Pet your sleeping cat on the way to the kitchen. Grab laptop and turn it on. Torture yourself further on Facebook. Tear up. Shake your head, suck it up and open Youtube. Listen to def jam poetry as you make brunch.

Open fridge. Open cabinets. Stare at stove. Make another face. Debate how early in the day it is socially acceptable to start drinking.

Make really sweet tea instead. Make oatmeal. Load it with maple syrup and brown sugar. Throw in some raisins, so it at least resembles a healthy breakfast choice again.

Eat while watching more poetry. Nearly spray oatmeal everywhere while laughing at one performance. Wonder if that's a contributing factor as to why you are single. Shake it off. Decide to use that in a possible future poem.

Go into bathroom to practice your own performance poem that you finally memorized. Check your body language. Adjust it. Check your volume. Decide the acoustics are not the best in there. Continue anyway. Get all the way through the poem. Do a truly embarrassing victory dance.

Glance at reflection in bathroom mirror. Blink. Realize you look pretty damn hot. Decide any man's a moron who does not want to be with your sweet ass. Walk tall out of the bathroom.

Answer texts. Find valentine and chocolate from parents. Read card. Smile. Talk to a friend about many things, good and bad. Talk about plans. Actually feel excited about something. Laugh a hell of a lot.

Think about driving. Look at clock. Debate. Throw envelopes and deposit slip into bag. Debate again. Glare at To Do list. Move today's errands to the Wednesday section. Smile smugly at To Do list.

Begin making list of things to pack for Bonaroo. Begin making list of ways to make money for Bonaroo. Debate over old schoolbooks you no longer want. Start an ebay account to sell books. Look into selling them.

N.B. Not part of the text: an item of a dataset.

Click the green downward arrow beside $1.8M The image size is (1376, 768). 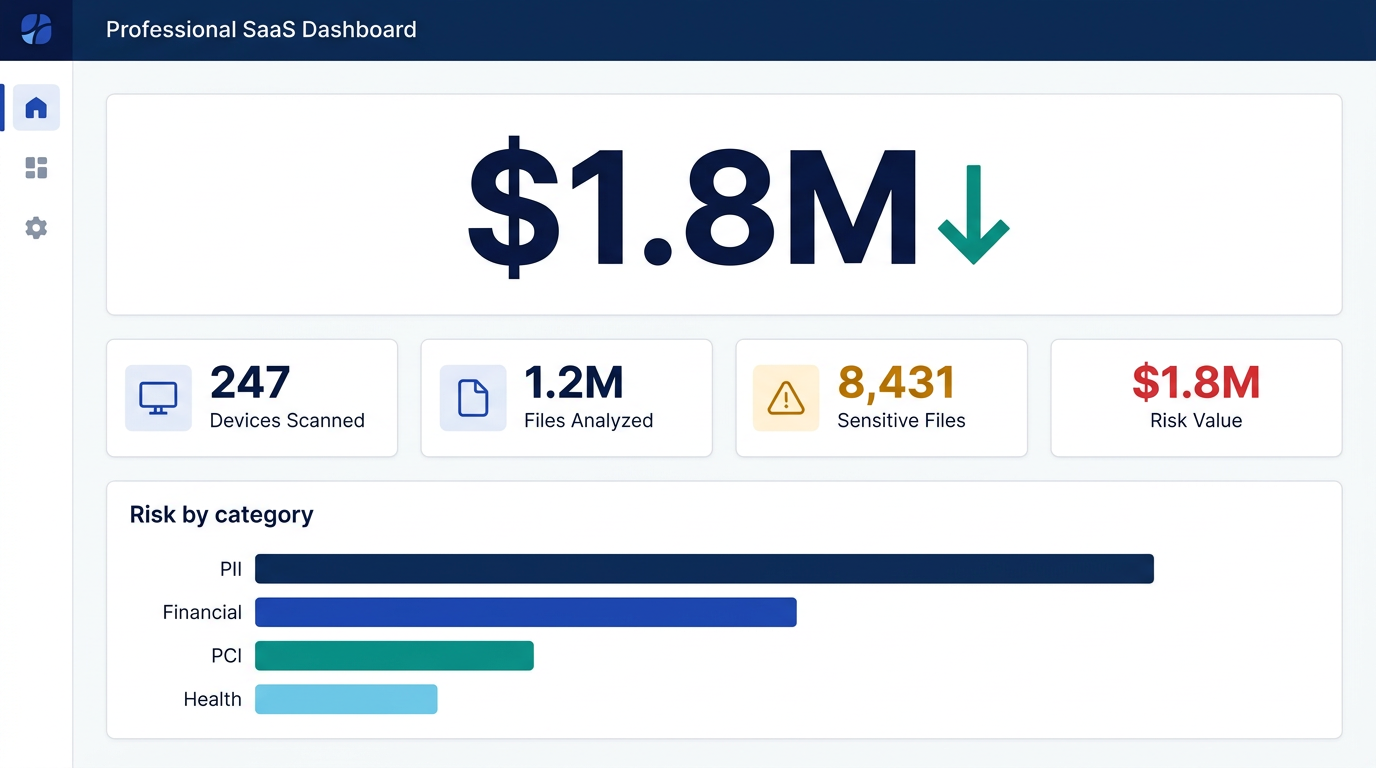point(972,213)
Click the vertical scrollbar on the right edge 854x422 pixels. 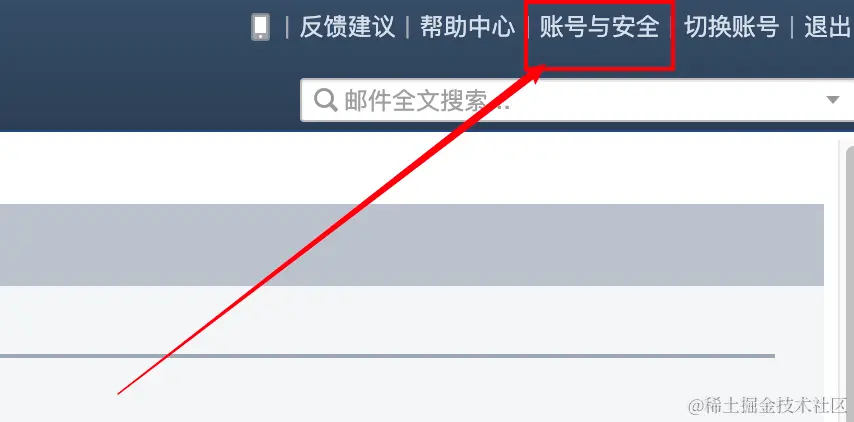[847, 280]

Get distracted by Twitter. Tweet something. Get distracted by all of the tweets from The Bloggess. Search for people on Twitter. Think about how creeped out celebrities might feel being followed by random fans. Wonder if you'll keep your Twitter when you're a famous author.

Get distracted by Ellen Degeneres tweets. Get distracted by Sophia Grace and Rosie videos on Youtube. Go back to Inforoo and your packing list. Get introduced to Flogging Molly. Squeal like a little girl. Debate whether you like them better than Dropkick. Decide that that's impossible to decide as they're both amazing.

Go back to ebay. Go through inventory of things to sell. Calculate bank account in head. Check job updates. Try to avoid looking at Facebook. Start eating chocolate.

Have an extremely awkward conversation with a guy in a call center who really wants to help you further your education. Try to explain you've already furthered your education. Have that be ignored. Listen. Finally hang up before collapsing into random hysterical laughter.

Tell friend about crazy call. Look at clock. Realize you have 2 minutes till the time you were supposed to pick up your mother at work. Swear. Run around, throwing dirty dishes into sink, grabbing mail and sorting it, getting bag, pulling jacket out of closet.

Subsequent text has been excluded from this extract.